The biggest inning was the fifth. The Bulldogs (27-14) had just tied the game in the top of the inning with their first runs of the series on Michael Rogers’ RBI triple (one of the few plays Gordo centerfielder Cabel Mullenix didn’t make) and a dropped pop up in the infield and excitement was high.
If the Bulldogs could’ve gotten a shutdown inning there they may have carried that momentum into forcing a winner-take-all third game.
“It felt good to come back and tie the game because that got the momentum coming back to us,” senior slugger Easton Kirk said. “I felt we were one hit away from getting the lead and busting it open a little bit.”
Instead, the Greenwave (34-7) batted around. Collin Herring had the go-ahead single, Davis Vails hit a three-run triple that split the center and right fielders and kept rolling in the deep Riverwalk Stadium outfield. And then winning pitcher Nick Pounders delivered a sacrifice fly. They added two more in the sixth.
Gordo pitcher Thomas Langford was voted the series most valuable player but a case could have been made for Herring. He went 4-for-4 with three runs and three RBIs in the clinching game. He was 7-for-9 with six RBIs in the series, 7-for-8 after being read the riot act for striking out with a runner on second in the first inning of Monday’s opener.
Herring batted .465 in the playoffs, 13-of-22 in his season-ending six-game playoff hitting streak.
“They just hit the ball,” Bulldogs starter Taylor Hayes said. “I didn’t have my best stuff that I’ve been having; I don’t feel like I was throwing as hard as I’ve been throwing. My slider was working all right, but I just wasn’t able to blow that fastball by them so they weren’t really too worried about my slider.”
The loss brought the curtain down on life chapters of two of Piedmont’s two biggest stars, Hayes and Kirk. They’ve been the leaders on Piedmont teams that played for state championships in all three major sports during their careers and they had been playing baseball together in some form since they were 3 years old.
Kirk finished the season batting .467 with 13 homers and 42 RBIs — all team highs.

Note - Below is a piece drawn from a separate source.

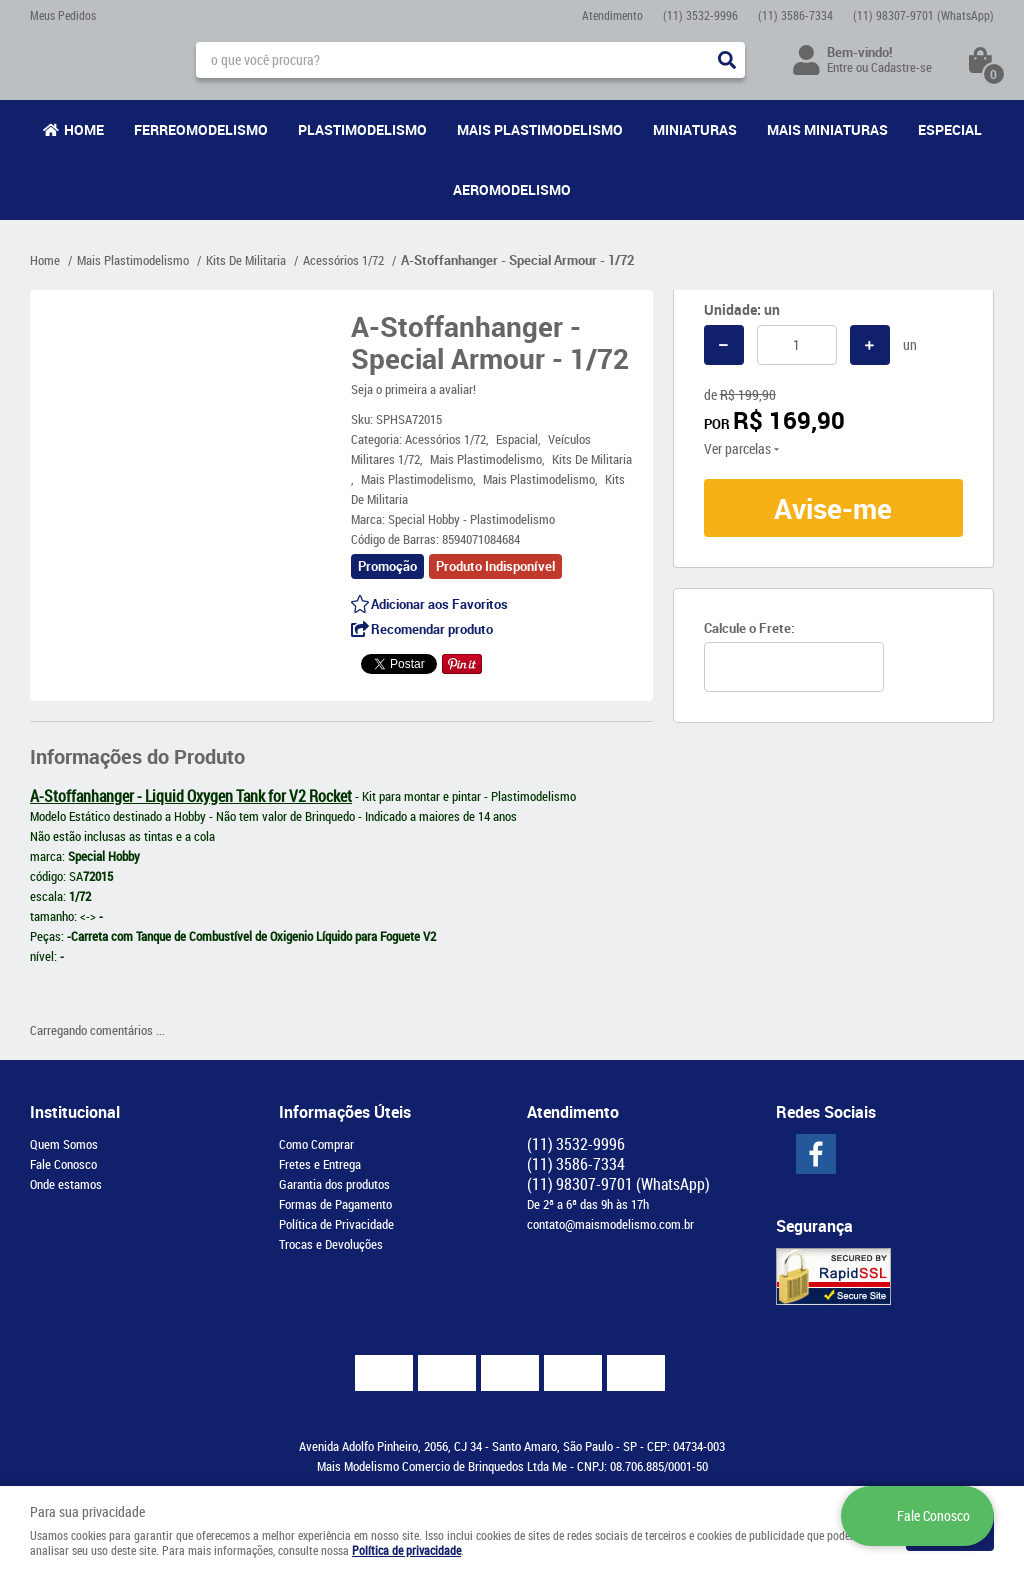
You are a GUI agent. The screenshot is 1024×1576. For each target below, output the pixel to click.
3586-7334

Hayes right behind, batting .461 with 59 hits and 41 RBIs. On the mound, Hayes was 10-5 with a 1.76 ERA, 1.065 WHIP and 132 strikeouts in 87 1/3 innings; Kirk was 6-2 with an 2.33 ERA.
“It’s been a great time in my life,” Hayes said. “I would honor … all the coaches who gave us the chance to play and believed in us. We got here and were able to play for a state championship in every sport and I think that’s something that will key with us for a long time.
“We’d have liked to have finished it. We were seeded like fifth or sixth in our own county so nobody thought we were going to be here, so it was good, especially (Deerman’s) first year to get him here and to get the rest of our seniors here and the group we had that nobody really believed in to be able to get here and set the bar high.”
“I didn’t go to Piedmont my whole life, but moving here was probably the best decision I’ve made,” Kirk said. “This was probably no doubt the best year of baseball I’ve ever had. It’s tough that this came to an end like this, but nobody thought we would be here. It feels good to prove all the people wrong who didn’t think we would be here.”